Zulip Chat Archive
Stream: mathlib4
Topic: TU block matrix #19607
Martin Dvořák (Dec 09 2024 at 10:08):
I've been struggling with proving that "a block matrix that has two totally unimodular matrices along the diagonal and zeros elsewhere" is totally unimodular:
import Mathlib
lemma Matrix.fromBlocks_isTotallyUnimodular
{m m' n n' R : Type*} [LinearOrderedCommRing R]
[Fintype m] [DecidableEq m] [Fintype m'] [DecidableEq m']
[Fintype n] [DecidableEq n] [Fintype n'] [DecidableEq n']
{A₁ : Matrix m n R} {A₂ : Matrix m' n' R}
(hA₁ : A₁.IsTotallyUnimodular) (hA₂ : A₂.IsTotallyUnimodular) :
(fromBlocks A₁ 0 0 A₂).IsTotallyUnimodular := by
sorry
We start the proof by considering a square submatrix of (fromBlocks A₁ 0 0 A₂)

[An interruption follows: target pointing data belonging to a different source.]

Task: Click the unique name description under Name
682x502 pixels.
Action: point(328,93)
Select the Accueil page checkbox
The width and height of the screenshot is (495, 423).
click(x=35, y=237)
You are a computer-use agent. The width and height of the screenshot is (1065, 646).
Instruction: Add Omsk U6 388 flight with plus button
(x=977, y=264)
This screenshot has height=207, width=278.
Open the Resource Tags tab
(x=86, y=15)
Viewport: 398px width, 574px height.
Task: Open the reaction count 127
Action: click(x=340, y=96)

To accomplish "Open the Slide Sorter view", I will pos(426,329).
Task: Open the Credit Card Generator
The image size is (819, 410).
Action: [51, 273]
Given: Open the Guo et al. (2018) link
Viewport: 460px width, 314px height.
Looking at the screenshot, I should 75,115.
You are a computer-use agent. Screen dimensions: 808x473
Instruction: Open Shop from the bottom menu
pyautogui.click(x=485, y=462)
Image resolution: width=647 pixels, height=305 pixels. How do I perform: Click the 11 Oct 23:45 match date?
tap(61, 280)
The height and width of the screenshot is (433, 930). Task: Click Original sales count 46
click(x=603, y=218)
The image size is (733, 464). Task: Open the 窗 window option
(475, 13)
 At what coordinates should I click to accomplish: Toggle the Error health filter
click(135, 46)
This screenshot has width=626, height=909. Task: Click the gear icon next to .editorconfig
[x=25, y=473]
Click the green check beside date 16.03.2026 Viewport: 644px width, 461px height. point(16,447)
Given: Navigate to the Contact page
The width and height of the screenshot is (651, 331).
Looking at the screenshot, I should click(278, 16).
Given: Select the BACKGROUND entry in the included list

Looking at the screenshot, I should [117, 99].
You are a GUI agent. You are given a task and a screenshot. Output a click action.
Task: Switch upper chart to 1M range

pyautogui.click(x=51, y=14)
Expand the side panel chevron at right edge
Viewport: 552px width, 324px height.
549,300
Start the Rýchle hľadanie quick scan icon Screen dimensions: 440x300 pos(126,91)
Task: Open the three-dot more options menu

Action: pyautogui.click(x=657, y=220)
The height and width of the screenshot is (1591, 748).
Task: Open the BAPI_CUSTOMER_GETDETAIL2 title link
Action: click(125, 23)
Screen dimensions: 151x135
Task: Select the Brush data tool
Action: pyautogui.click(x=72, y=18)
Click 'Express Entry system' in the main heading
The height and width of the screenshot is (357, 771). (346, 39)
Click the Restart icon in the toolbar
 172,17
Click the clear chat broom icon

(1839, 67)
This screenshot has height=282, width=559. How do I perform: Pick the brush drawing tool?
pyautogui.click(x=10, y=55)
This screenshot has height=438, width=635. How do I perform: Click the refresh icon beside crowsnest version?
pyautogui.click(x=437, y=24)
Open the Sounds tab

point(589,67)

and asking whether it takes the same number of rows and columns from A₁
(and from A₂
which is equivalent). If so, we call it "square case" because, on conceptual level, we work with a square submatrix of A₁
and a square submatrix of A₂
as well.
Square case
We would like to say that a submatrix of a block matrix is a block matrix made of submatrices. Unfortunately, it does not hold in the literal sense. Therefore, I came up with a workaround. We decompose a function f : α → β₁ ⊕ β₂
into a function and two bijections α → α₁ ⊕ α₂ ≃ β₁ ⊕ β₂
as implemented in #19323 (the types α₁
and α₂
are preïmages of β₁
and β₂
respectively). More precisely, the API is as follows:
def Function.decomposeSum (f : α → β₁ ⊕ β₂) :
α ≃ { x₁ : α × β₁ // f x₁.fst = Sum.inl x₁.snd }
⊕ { x₂ : α × β₂ // f x₂.fst = Sum.inr x₂.snd }
(...)
lemma Function.eq_comp_decomposeSum (f : α → β₁ ⊕ β₂) :
f = Sum.elim (Sum.inl ∘ (·.val.snd)) (Sum.inr ∘ (·.val.snd)) ∘ f.decomposeSum := by
aesop
Now we express the submatrix of our block matrix the following block matrix:
lemma Matrix.fromBlocks_submatrix
(A₁ : Matrix m n R) (A₂ : Matrix m' n' R)
(f : α → m ⊕ m') (g : α → n ⊕ n') :
(fromBlocks A₁ 0 0 A₂).submatrix f g =
(Matrix.fromBlocks
(A₁.submatrix
((·.val.snd) : { x₁ : α × m // f x₁.fst = Sum.inl x₁.snd } → m)
((·.val.snd) : { y₁ : α × n // g y₁.fst = Sum.inl y₁.snd } → n)
) 0 0
(A₂.submatrix
((·.val.snd) : { x₂ : α × m' // f x₂.fst = Sum.inr x₂.snd } → m')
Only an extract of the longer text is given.